The World Science Day for Peace and Development 2019 will be devoted to the theme of “Open Science, leaving no one behind”. Celebrated every 10 November, World Science Day for Peace and Development highlights the important role of science in society and underlines the importance and relevance of science in our daily lives. Open Science is not only an issue of science being open to the research community, as in “open access” and “open data”, but refers to a science open to society. In spite of the progress made in recent years, we are still witnessing great disparities across and within different regions and different countries when it comes to accessing science, technology and innovation (STI) and enjoying their benefits. To address these disparities and close the existing STI gaps, Open Science is an important step in the right direction.

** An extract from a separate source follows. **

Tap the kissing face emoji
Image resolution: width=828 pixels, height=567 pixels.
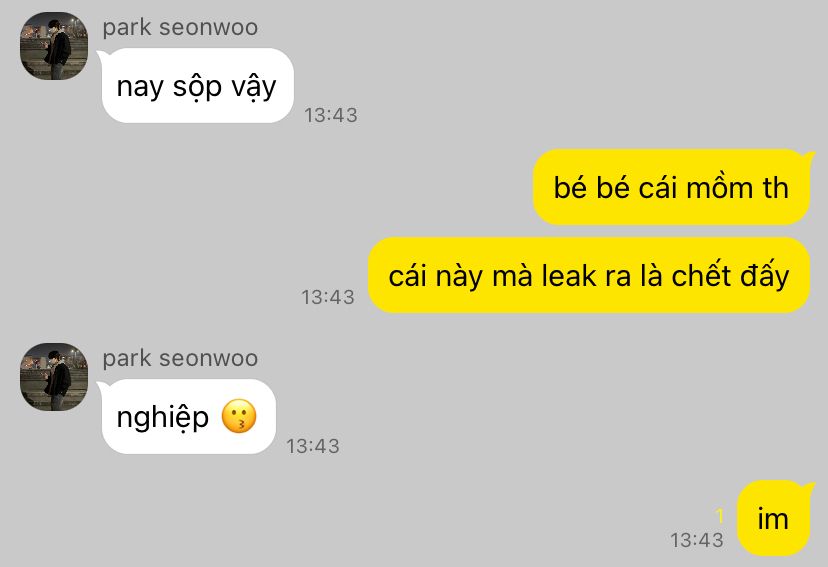(x=239, y=416)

GeoForAll community has been contributing to Open Science and Open Education over many years. For example, gvSIG Batovi is an excellent example of a successful initiative in Open Principles in Science and Education. Through their focus on Open Principles in Education they have now provided high quality spatial education to students in all schools across Uruguay. Thanks to the Plan Ceibal they also have free laptops for all Primary and Secondary students in the country so they truly have the opportunity to reach every student in the country with high quality teaching and learning tools. Details at https://www.youtube.com/watch?v=orwN9K07XPo (Video with English translation).

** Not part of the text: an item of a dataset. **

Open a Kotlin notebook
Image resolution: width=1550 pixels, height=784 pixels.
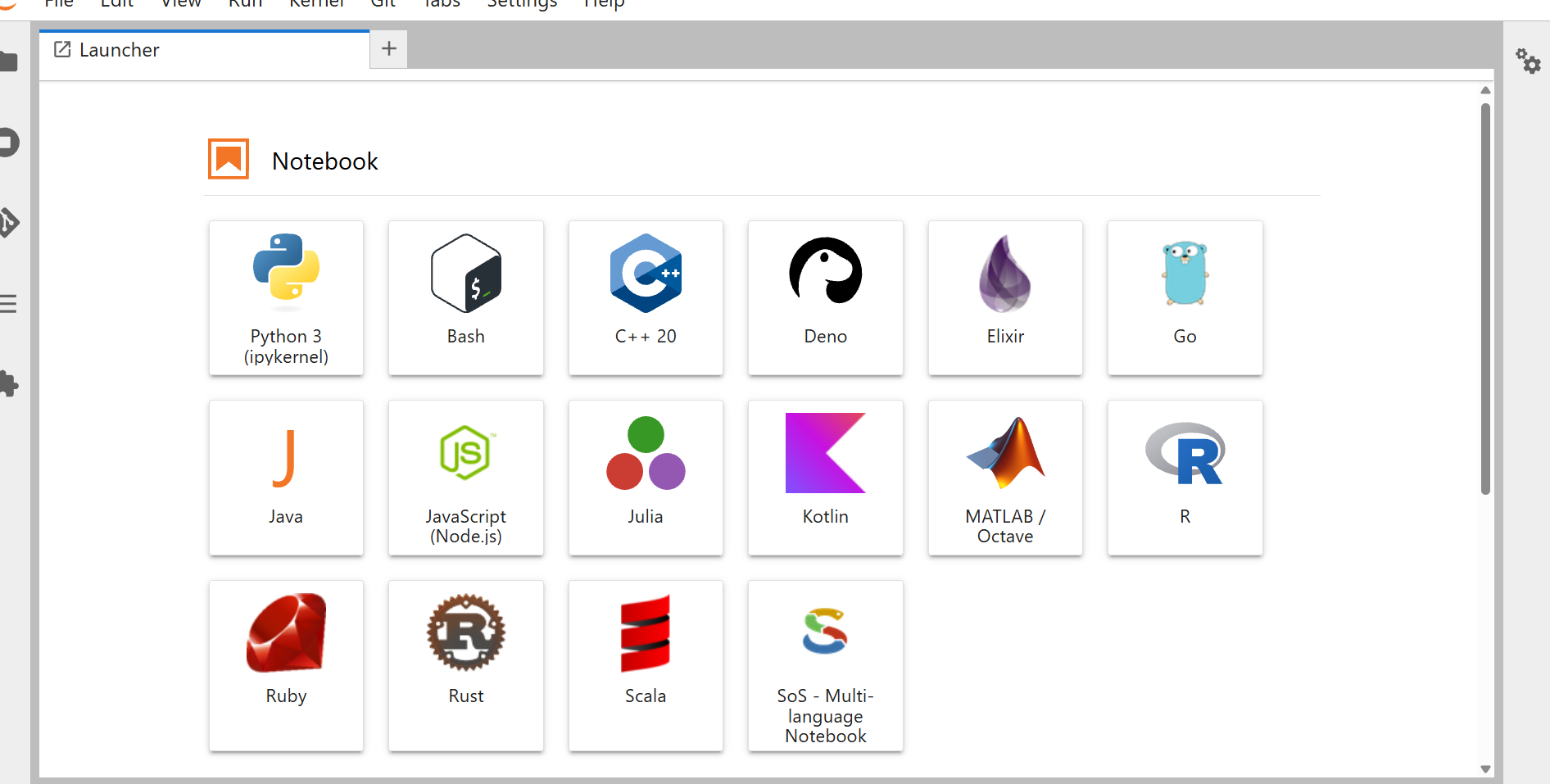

Spatial Education is key for tackling Climate Change. GeoForAll lab at the UNEP/GRID-Warsaw Centre in Poland and has been doing pioneering work on Environmental Management, Active Education over many years. Details at https://www.gridw.pl/en/opensourcegeolab
One of the inspiring work that they are involved is the GIS at School http://www.edugis.pl/en/images/stories/guide/gis-at-school.pdf
It is important to expand ideas for Teacher Training programs in Climate education and provide geoeducation and STEM education opportunities  to all students globally. We thank all colleagues for their selfless efforts over many years which has helped us to make this possible.

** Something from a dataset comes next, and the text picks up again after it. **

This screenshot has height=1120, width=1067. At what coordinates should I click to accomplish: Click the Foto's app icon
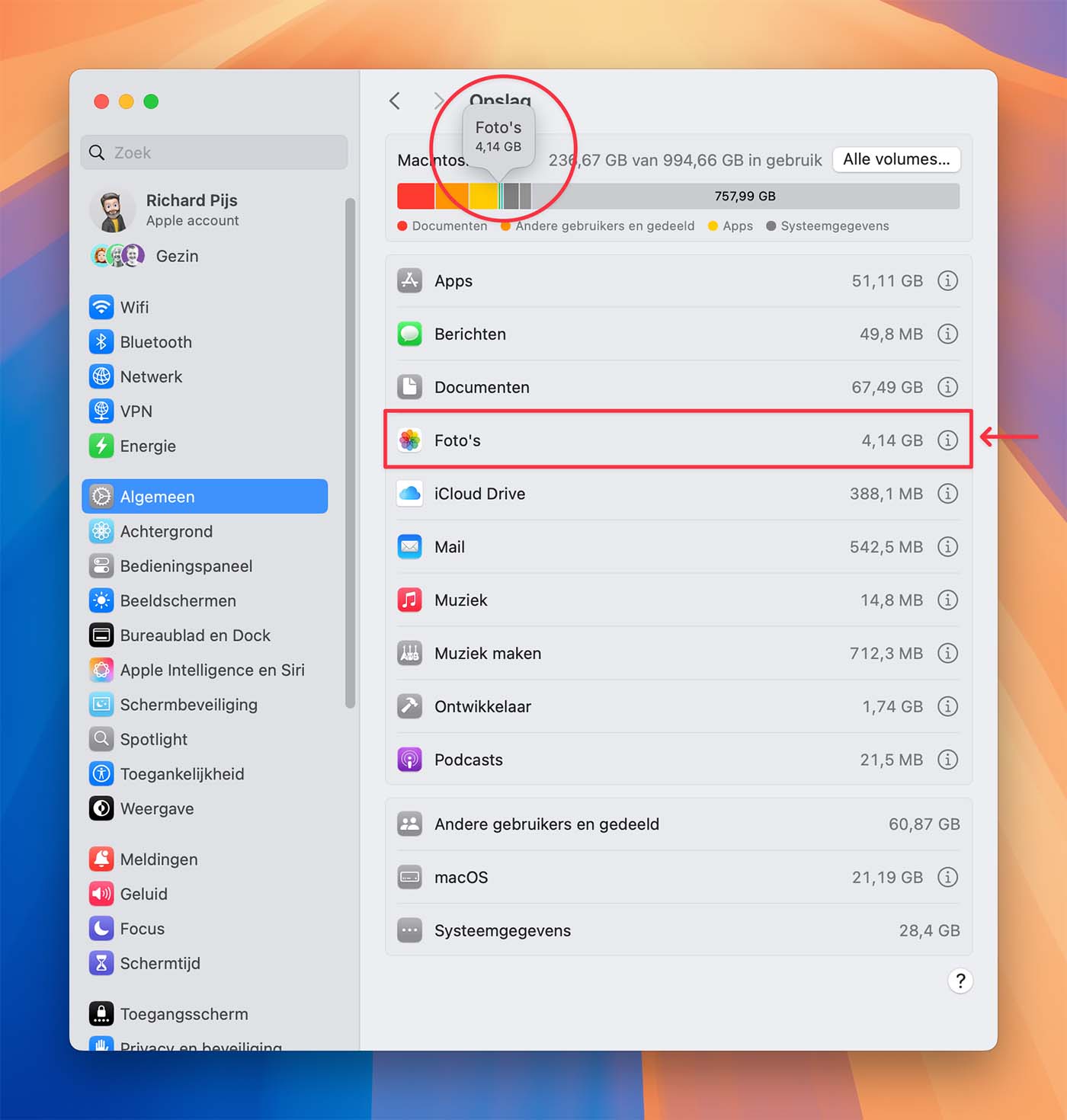[x=409, y=440]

Open Science has the potential to significantly increase scientific collaboration and discovery and to facilitate adoption of the well‐adapted technologies. It can be a game changer for achieving the Sustainable Development Goals, particularly in Africa, developing countries, and Small Island Developing States . Let us embrace open science as a tool for making science more accessible, scientific process more inclusive and the outputs of science more readily available for all!